#### [Exercise details]
Give back every entry below, exactly as written.
Information shown Start Marker
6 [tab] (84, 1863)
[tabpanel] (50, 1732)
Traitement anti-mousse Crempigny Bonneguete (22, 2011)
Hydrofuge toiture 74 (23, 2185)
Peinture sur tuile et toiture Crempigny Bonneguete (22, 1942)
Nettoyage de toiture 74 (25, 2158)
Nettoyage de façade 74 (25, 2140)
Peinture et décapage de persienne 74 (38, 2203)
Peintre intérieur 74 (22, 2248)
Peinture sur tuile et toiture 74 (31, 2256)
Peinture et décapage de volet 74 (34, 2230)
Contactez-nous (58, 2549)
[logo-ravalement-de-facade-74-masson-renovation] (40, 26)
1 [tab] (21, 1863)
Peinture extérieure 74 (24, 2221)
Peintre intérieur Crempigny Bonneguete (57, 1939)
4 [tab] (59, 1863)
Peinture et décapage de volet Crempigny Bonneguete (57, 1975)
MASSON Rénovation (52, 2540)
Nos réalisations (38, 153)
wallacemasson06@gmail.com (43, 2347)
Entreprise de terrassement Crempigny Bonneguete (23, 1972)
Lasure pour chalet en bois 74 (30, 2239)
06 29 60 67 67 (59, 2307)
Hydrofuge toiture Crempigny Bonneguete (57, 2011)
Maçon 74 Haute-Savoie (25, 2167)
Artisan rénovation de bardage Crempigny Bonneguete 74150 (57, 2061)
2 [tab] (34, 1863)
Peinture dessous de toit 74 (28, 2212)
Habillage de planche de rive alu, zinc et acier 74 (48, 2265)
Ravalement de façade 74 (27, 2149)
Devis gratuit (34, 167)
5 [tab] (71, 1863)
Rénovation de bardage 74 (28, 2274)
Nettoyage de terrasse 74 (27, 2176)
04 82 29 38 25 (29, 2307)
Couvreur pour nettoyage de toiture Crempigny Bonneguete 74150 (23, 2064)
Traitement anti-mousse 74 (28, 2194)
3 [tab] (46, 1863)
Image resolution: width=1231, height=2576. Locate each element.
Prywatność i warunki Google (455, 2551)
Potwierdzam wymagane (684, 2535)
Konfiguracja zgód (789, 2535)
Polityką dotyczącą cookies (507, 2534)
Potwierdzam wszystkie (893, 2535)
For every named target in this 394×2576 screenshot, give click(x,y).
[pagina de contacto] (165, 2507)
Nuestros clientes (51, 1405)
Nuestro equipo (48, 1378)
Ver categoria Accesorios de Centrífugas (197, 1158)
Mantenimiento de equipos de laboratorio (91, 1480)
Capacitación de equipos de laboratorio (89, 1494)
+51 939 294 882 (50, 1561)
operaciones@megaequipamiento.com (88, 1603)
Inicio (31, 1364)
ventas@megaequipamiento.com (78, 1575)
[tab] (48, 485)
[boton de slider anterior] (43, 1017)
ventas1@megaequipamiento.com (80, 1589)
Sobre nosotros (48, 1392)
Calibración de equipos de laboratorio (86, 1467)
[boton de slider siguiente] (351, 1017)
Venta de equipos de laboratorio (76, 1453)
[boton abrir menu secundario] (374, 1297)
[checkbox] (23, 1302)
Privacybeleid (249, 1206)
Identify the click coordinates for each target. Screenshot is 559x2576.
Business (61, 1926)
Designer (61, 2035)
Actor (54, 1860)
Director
Information shown End Marker
#### [Response]
6 [tab] (84, 1863)
[tabpanel] (50, 1732)
Traitement anti-mousse Crempigny Bonneguete (22, 2011)
Hydrofuge toiture 74 (23, 2185)
Peinture sur tuile et toiture Crempigny Bonneguete (22, 1942)
Nettoyage de toiture 74 (25, 2158)
Nettoyage de façade 74 (25, 2140)
Peinture et décapage de persienne 74 (38, 2203)
Peintre intérieur 74 (22, 2248)
Peinture sur tuile et toiture 74 (31, 2256)
Peinture et décapage de volet 74 (34, 2230)
Contactez-nous (58, 2549)
[logo-ravalement-de-facade-74-masson-renovation] (40, 26)
1 [tab] (21, 1863)
Peinture extérieure 74 (24, 2221)
Peintre intérieur Crempigny Bonneguete (57, 1939)
4 [tab] (59, 1863)
Peinture et décapage de volet Crempigny Bonneguete (57, 1975)
MASSON Rénovation (52, 2540)
Nos réalisations (38, 153)
wallacemasson06@gmail.com (43, 2347)
Entreprise de terrassement Crempigny Bonneguete (23, 1972)
Lasure pour chalet en bois 74 (30, 2239)
06 29 60 67 67 (59, 2307)
Hydrofuge toiture Crempigny Bonneguete (57, 2011)
Maçon 74 Haute-Savoie (25, 2167)
Artisan rénovation de bardage Crempigny Bonneguete 74150 (57, 2061)
2 [tab] (34, 1863)
Peinture dessous de toit 74 (28, 2212)
Habillage de planche de rive alu, zinc et acier 74 (48, 2265)
Ravalement de façade 74 (27, 2149)
Devis gratuit (34, 167)
5 [tab] (71, 1863)
Rénovation de bardage 74 (28, 2274)
Nettoyage de terrasse 74 (27, 2176)
04 82 29 38 25 (29, 2307)
Couvreur pour nettoyage de toiture Crempigny Bonneguete 74150 (23, 2064)
Traitement anti-mousse 74 (28, 2194)
3 [tab] (46, 1863)
Image resolution: width=1231, height=2576. Locate each element.
Prywatność i warunki Google (455, 2551)
Potwierdzam wymagane (684, 2535)
Konfiguracja zgód (789, 2535)
Polityką dotyczącą cookies (507, 2534)
Potwierdzam wszystkie (893, 2535)
For every named target in this 394×2576 screenshot, give click(x,y).
[pagina de contacto] (165, 2507)
Nuestros clientes (51, 1405)
Nuestro equipo (48, 1378)
Ver categoria Accesorios de Centrífugas (197, 1158)
Mantenimiento de equipos de laboratorio (91, 1480)
Capacitación de equipos de laboratorio (89, 1494)
+51 939 294 882 (50, 1561)
operaciones@megaequipamiento.com (88, 1603)
Inicio (31, 1364)
ventas@megaequipamiento.com (78, 1575)
[tab] (48, 485)
[boton de slider anterior] (43, 1017)
ventas1@megaequipamiento.com (80, 1589)
Sobre nosotros (48, 1392)
Calibración de equipos de laboratorio (86, 1467)
[boton de slider siguiente] (351, 1017)
Venta de equipos de laboratorio (76, 1453)
[boton abrir menu secundario] (374, 1297)
[checkbox] (23, 1302)
Privacybeleid (249, 1206)
Identify the click coordinates for each target. Screenshot is 559x2576.
Business (61, 1926)
Designer (61, 2035)
Actor (54, 1860)
Director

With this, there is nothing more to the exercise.